# What the task asks:
Write out the passage from the claims about sealing a container with a closure, starting at the words "18. The method" and ending after the words "nozzle to the container.".

# Text segment:

^^^^^^^^^^^^^^^^

16. A method of sealing contents in a container, including filling the contents into the container and fitting a closure, as defined in any one of claims 1 to 15, to the container.

17. The method of claim 16, including screwing a cap body of the closure onto the container to effect an airtight seal between the closure and the container.

18. The method of claim 17, including fitting the nozzle through the cap body and screwing the cap body onto the container to clamp a base of the nozzle in sealing engagement with a neck of the container.

19. A method of manufacturing a closure for a container, including fixing a peelable seal over the outlet of a nozzle, the nozzle being adapted for use in the closure, as claimed in any one of claims 1 to 15.

20. The method of claim 19, including integrally moulding the nozzle with a cap body adapted to couple the nozzle to the container.

21. The method of claim 19, including separately moulding the nozzle.

22. The method of claim 21, including forming a thermoplastic elastomer seal at a base of the nozzle.

^^^^^^^^^^^^^^^^

# Records shown:

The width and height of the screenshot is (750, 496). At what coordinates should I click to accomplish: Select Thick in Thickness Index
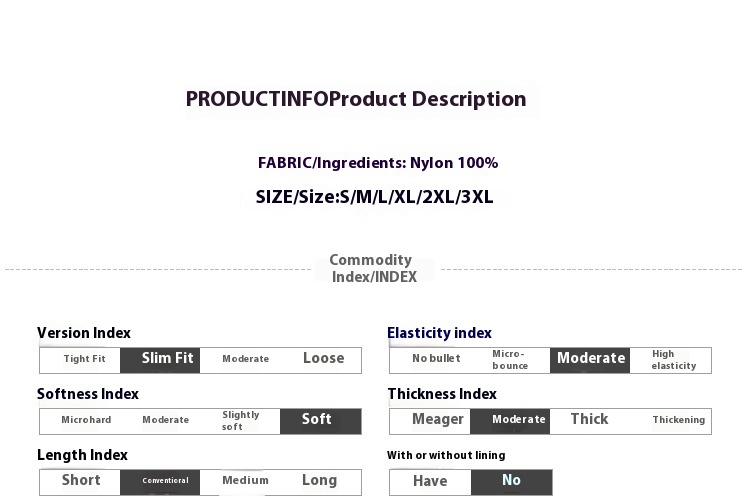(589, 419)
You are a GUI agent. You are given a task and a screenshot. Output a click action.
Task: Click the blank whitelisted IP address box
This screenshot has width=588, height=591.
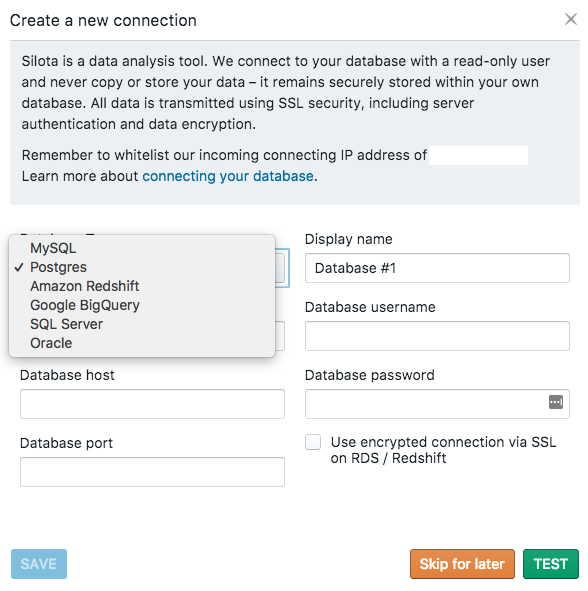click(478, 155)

^^^^^^^^^^^^^^^^

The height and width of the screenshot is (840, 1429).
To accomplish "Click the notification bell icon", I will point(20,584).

^^^^^^^^^^^^^^^^

# Response for this exercise:
18. The method of claim 17, including fitting the nozzle through the cap body and screwing the cap body onto the container to clamp a base of the nozzle in sealing engagement with a neck of the container.

19. A method of manufacturing a closure for a container, including fixing a peelable seal over the outlet of a nozzle, the nozzle being adapted for use in the closure, as claimed in any one of claims 1 to 15.

20. The method of claim 19, including integrally moulding the nozzle with a cap body adapted to couple the nozzle to the container.